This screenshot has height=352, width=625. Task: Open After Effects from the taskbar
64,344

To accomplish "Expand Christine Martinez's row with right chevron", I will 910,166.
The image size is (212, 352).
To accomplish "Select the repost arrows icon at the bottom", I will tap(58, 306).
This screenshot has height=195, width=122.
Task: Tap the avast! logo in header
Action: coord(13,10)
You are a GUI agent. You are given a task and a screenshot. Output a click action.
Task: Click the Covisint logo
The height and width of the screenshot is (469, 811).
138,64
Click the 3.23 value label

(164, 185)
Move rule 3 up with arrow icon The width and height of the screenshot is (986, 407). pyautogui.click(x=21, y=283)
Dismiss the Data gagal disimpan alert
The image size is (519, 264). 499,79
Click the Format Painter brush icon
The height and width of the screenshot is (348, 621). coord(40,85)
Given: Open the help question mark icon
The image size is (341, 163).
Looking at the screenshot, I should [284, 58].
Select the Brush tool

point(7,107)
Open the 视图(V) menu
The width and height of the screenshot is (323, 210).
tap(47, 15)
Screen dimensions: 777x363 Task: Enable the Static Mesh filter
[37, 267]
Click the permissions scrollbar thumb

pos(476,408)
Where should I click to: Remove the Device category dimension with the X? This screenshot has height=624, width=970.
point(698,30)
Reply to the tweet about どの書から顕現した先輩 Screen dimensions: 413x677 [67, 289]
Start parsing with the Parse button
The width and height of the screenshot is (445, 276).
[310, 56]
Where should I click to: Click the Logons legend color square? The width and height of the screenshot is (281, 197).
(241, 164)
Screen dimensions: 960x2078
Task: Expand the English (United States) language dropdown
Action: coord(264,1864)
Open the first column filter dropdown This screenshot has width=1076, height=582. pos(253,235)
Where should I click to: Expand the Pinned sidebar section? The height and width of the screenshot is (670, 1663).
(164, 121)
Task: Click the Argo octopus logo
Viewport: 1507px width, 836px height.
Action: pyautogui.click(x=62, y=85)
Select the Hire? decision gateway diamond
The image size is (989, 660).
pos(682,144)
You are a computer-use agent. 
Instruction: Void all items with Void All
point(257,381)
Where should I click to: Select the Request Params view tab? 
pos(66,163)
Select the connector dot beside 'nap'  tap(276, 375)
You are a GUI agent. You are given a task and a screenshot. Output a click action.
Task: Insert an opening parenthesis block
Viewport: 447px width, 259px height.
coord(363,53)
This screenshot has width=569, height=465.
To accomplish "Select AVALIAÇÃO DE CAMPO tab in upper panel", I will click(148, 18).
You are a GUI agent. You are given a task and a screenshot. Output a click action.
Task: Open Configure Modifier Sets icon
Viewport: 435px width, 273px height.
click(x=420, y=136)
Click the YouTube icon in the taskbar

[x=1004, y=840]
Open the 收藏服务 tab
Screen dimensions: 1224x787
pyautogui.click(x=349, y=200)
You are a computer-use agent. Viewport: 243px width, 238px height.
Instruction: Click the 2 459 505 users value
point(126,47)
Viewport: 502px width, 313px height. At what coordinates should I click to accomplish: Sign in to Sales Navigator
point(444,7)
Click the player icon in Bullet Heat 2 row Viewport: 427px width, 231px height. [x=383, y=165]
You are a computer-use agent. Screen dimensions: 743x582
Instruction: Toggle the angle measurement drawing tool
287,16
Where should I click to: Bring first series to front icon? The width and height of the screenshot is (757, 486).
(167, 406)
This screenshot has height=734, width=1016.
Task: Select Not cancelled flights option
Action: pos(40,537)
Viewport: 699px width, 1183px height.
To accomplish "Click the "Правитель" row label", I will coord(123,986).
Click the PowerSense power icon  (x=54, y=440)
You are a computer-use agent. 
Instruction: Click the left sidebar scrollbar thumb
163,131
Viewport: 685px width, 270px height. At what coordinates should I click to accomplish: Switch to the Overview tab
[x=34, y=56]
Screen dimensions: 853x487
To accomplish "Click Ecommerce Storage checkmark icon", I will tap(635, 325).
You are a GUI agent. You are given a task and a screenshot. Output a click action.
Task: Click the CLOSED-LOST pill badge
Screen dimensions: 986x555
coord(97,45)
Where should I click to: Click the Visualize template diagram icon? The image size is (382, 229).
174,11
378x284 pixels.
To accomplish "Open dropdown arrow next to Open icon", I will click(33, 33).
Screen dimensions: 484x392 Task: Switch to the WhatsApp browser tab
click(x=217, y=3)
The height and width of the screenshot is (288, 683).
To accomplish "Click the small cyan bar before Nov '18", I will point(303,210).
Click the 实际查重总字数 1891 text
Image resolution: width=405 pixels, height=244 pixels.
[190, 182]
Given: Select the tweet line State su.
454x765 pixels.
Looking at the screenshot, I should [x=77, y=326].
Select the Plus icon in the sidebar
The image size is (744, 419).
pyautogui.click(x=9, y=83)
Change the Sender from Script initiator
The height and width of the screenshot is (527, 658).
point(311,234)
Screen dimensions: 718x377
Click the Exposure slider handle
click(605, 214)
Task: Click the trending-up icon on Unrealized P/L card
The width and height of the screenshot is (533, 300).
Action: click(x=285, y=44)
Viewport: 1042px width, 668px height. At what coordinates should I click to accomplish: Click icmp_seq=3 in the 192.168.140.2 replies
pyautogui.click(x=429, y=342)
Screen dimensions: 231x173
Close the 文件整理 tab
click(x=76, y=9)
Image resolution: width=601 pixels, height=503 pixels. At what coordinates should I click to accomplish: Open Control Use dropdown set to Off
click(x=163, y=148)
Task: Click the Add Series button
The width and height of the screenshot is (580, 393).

**WHAT THIS TASK INVOLVES**
Copy out the records once more, exactly as they are written.

**YOUR RESPONSE**
This screenshot has height=352, width=625. Task: Open After Effects from the taskbar
64,344

To accomplish "Expand Christine Martinez's row with right chevron", I will 910,166.
The image size is (212, 352).
To accomplish "Select the repost arrows icon at the bottom", I will tap(58, 306).
This screenshot has height=195, width=122.
Task: Tap the avast! logo in header
Action: coord(13,10)
You are a GUI agent. You are given a task and a screenshot. Output a click action.
Task: Click the Covisint logo
The height and width of the screenshot is (469, 811).
138,64
Click the 3.23 value label

(164, 185)
Move rule 3 up with arrow icon The width and height of the screenshot is (986, 407). pyautogui.click(x=21, y=283)
Dismiss the Data gagal disimpan alert
The image size is (519, 264). 499,79
Click the Format Painter brush icon
The height and width of the screenshot is (348, 621). coord(40,85)
Given: Open the help question mark icon
The image size is (341, 163).
Looking at the screenshot, I should [284, 58].
Select the Brush tool

point(7,107)
Open the 视图(V) menu
The width and height of the screenshot is (323, 210).
tap(47, 15)
Screen dimensions: 777x363 Task: Enable the Static Mesh filter
[37, 267]
Click the permissions scrollbar thumb

pos(476,408)
Where should I click to: Remove the Device category dimension with the X? This screenshot has height=624, width=970.
point(698,30)
Reply to the tweet about どの書から顕現した先輩 Screen dimensions: 413x677 [67, 289]
Start parsing with the Parse button
The width and height of the screenshot is (445, 276).
[310, 56]
Where should I click to: Click the Logons legend color square? The width and height of the screenshot is (281, 197).
(241, 164)
Screen dimensions: 960x2078
Task: Expand the English (United States) language dropdown
Action: coord(264,1864)
Open the first column filter dropdown This screenshot has width=1076, height=582. pos(253,235)
Where should I click to: Expand the Pinned sidebar section? The height and width of the screenshot is (670, 1663).
(164, 121)
Task: Click the Argo octopus logo
Viewport: 1507px width, 836px height.
Action: pyautogui.click(x=62, y=85)
Select the Hire? decision gateway diamond
The image size is (989, 660).
pos(682,144)
You are a computer-use agent. 
Instruction: Void all items with Void All
point(257,381)
Where should I click to: Select the Request Params view tab? 
pos(66,163)
Select the connector dot beside 'nap'  tap(276, 375)
You are a GUI agent. You are given a task and a screenshot. Output a click action.
Task: Insert an opening parenthesis block
Viewport: 447px width, 259px height.
coord(363,53)
This screenshot has width=569, height=465.
To accomplish "Select AVALIAÇÃO DE CAMPO tab in upper panel", I will click(148, 18).
You are a GUI agent. You are given a task and a screenshot. Output a click action.
Task: Open Configure Modifier Sets icon
Viewport: 435px width, 273px height.
click(x=420, y=136)
Click the YouTube icon in the taskbar

[x=1004, y=840]
Open the 收藏服务 tab
Screen dimensions: 1224x787
pyautogui.click(x=349, y=200)
You are a computer-use agent. Viewport: 243px width, 238px height.
Instruction: Click the 2 459 505 users value
point(126,47)
Viewport: 502px width, 313px height. At what coordinates should I click to accomplish: Sign in to Sales Navigator
point(444,7)
Click the player icon in Bullet Heat 2 row Viewport: 427px width, 231px height. [x=383, y=165]
You are a computer-use agent. Screen dimensions: 743x582
Instruction: Toggle the angle measurement drawing tool
287,16
Where should I click to: Bring first series to front icon? The width and height of the screenshot is (757, 486).
(167, 406)
This screenshot has height=734, width=1016.
Task: Select Not cancelled flights option
Action: pos(40,537)
Viewport: 699px width, 1183px height.
To accomplish "Click the "Правитель" row label", I will coord(123,986).
Click the PowerSense power icon  (x=54, y=440)
You are a computer-use agent. 
Instruction: Click the left sidebar scrollbar thumb
163,131
Viewport: 685px width, 270px height. At what coordinates should I click to accomplish: Switch to the Overview tab
[x=34, y=56]
Screen dimensions: 853x487
To accomplish "Click Ecommerce Storage checkmark icon", I will tap(635, 325).
You are a GUI agent. You are given a task and a screenshot. Output a click action.
Task: Click the CLOSED-LOST pill badge
Screen dimensions: 986x555
coord(97,45)
Where should I click to: Click the Visualize template diagram icon? The image size is (382, 229).
174,11
378x284 pixels.
To accomplish "Open dropdown arrow next to Open icon", I will click(33, 33).
Screen dimensions: 484x392 Task: Switch to the WhatsApp browser tab
click(x=217, y=3)
The height and width of the screenshot is (288, 683).
To accomplish "Click the small cyan bar before Nov '18", I will point(303,210).
Click the 实际查重总字数 1891 text
Image resolution: width=405 pixels, height=244 pixels.
[190, 182]
Given: Select the tweet line State su.
454x765 pixels.
Looking at the screenshot, I should [x=77, y=326].
Select the Plus icon in the sidebar
The image size is (744, 419).
pyautogui.click(x=9, y=83)
Change the Sender from Script initiator
The height and width of the screenshot is (527, 658).
point(311,234)
Screen dimensions: 718x377
Click the Exposure slider handle
click(605, 214)
Task: Click the trending-up icon on Unrealized P/L card
The width and height of the screenshot is (533, 300).
Action: click(x=285, y=44)
Viewport: 1042px width, 668px height. At what coordinates should I click to accomplish: Click icmp_seq=3 in the 192.168.140.2 replies
pyautogui.click(x=429, y=342)
Screen dimensions: 231x173
Close the 文件整理 tab
click(x=76, y=9)
Image resolution: width=601 pixels, height=503 pixels. At what coordinates should I click to accomplish: Open Control Use dropdown set to Off
click(x=163, y=148)
Task: Click the Add Series button
The width and height of the screenshot is (580, 393).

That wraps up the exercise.